Pour vous faire peur. Pour me faire peur et effrayer tout le monde. En même temps ils ont créé une loi liée à la production et la distribution des films pornographiques qui condamnait à une exécution, à la mort. J’ai nié, ce n’était pas moi sur cette vidéo. Les autorités ont convoqué mes collègues et mes amis, tous ensemble, pour venir confirmer si c’était moi sur la vidéo ou pas. Certains ont signé d’autres pas. Ceux-là ont mal fini, en prison. Ils ont ensuite commencé à fouiller dans ma vie privée, ce qu’ils font avec tous ces prisonniers hommes ou femmes pour les rendre plus faibles.
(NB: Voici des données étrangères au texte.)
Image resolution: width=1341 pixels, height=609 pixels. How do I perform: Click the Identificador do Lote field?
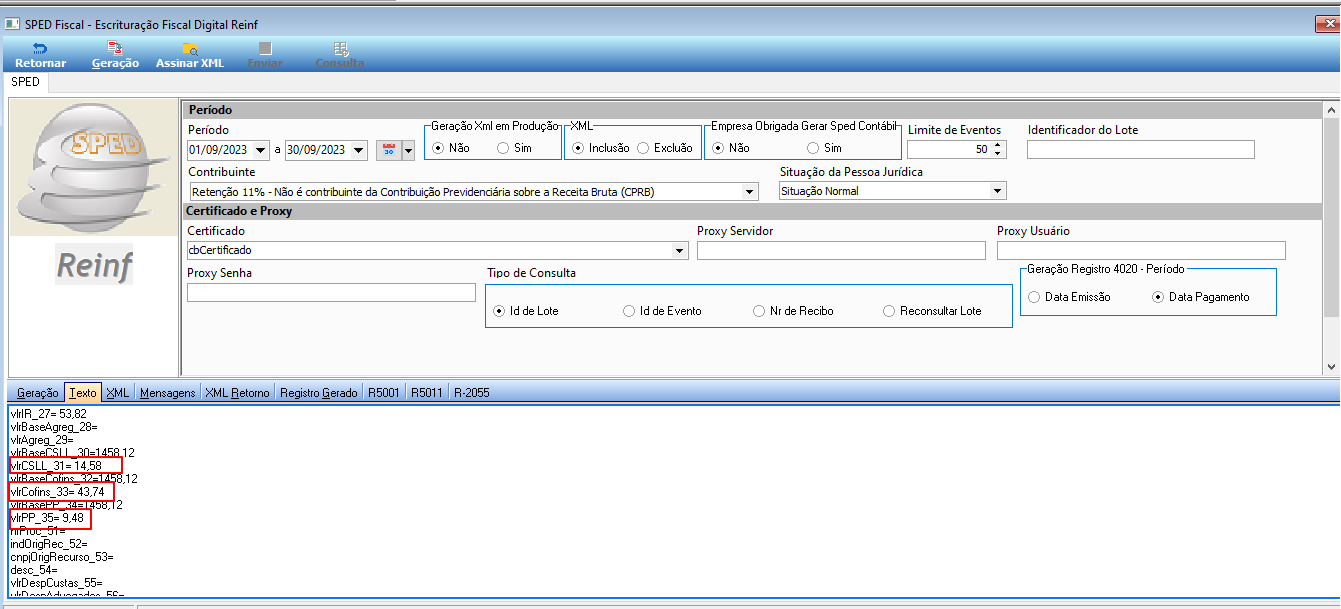click(1140, 150)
C’est de la torture psychologique. Et ils cherchaient plutôt parmi les hommes proches de moi, chez mes amis ou collègues. Ils ont par exemple trouvé une vieille photo dans mon ordinateur avec deux ou trois amis d’enfance. On était autour d’une table. L’un d’eux avait mis son bras autour de mes épaules. Ce simple fait est devenu une relation hors mariage. Ils ont trouvé six ou sept éléments pour dire « elle est capable de faire ça ». A la fin il y avait deux possibilités. Je pouvais finir en prison, ou recevoir quatre-vingt-dix coups de fouet et une interdiction totale de travailler, pas seulement en tant qu’actrice. Si vous me demandez le danger à vivre dans cette société, mon problème n’était même pas le gouvernement, mais plutôt que je ne voulais pas accepter tout ce qu’il m’arrivait. J’avais envie de travailler, de sortir dans la rue mais j’y ai reçu pas mal de menaces. Même en allant acheter du lait, on m’insultait. Ce n’était pas facile. Avec tous ces extrémistes que l’on voit aujourd’hui tuer les gens, les baasistes et les pasdaran (corps des gardiens de la révolution islamique ndlr), j’aurais pu être tuée dans la rue. On peut imaginer tout imaginer suite à cette histoire.
Le prix d’interprétation à Cannes était-il une renaissance pour vous en tant qu’actrice ? J’étais tellement surprise! (rires) j’étais émue mais c’était comme si je voyais le monde à travers un filtre. J’ai passé plusieurs mois comme ça. J’ai reçu des messages de mes amis, de gens que je connaissais à peine, qui pleuraient, criaient, tous. Ces vidéos que l’on m’a envoyées ou les gens regardaient la cérémonie comme si c’était un match de foot. Ca m’a beaucoup parlé et c’était plutôt un message de courage. C’était un peu comme si tu travailles, tu crois en toi, si tu n’abandonnes pas quelque chose t’attend, tôt ou tard. C’est beau. Je ne me suis jamais vue comme une victime, je ne me suis jamais arrêtée. J’ai toujours travaillé dans le milieu du cinéma et je n’ai jamais considéré vouloir être une actrice célèbre ou une star. J’ai commencé en faisant les courts-métrages de mes amis comme scripte,assistante. J’ai créé ma boite de production en france. Pour moi le cinéma c’est tout ça, je ne serai jamais satisfaite d’être seulement actrice. J’étais extrêmement sélective pendant toutes ces années parce que j’avais aussi d’autres choix. Je pouvais faire un bon film en tant que productrice, aider un ami à faire son film, du bon cinéma. C’est ce qui compte pour moi. C’est pour cela que je ne le vois pas comme une renaissance. Dans ce monde où l’on vit qui va très mal, où l’on ne croit plus en la justice, c’était très encourageant. C’était vraiment un message de justice.
Propos recueillis par Stéphanie Lannoy, Film Fest Gent 2022.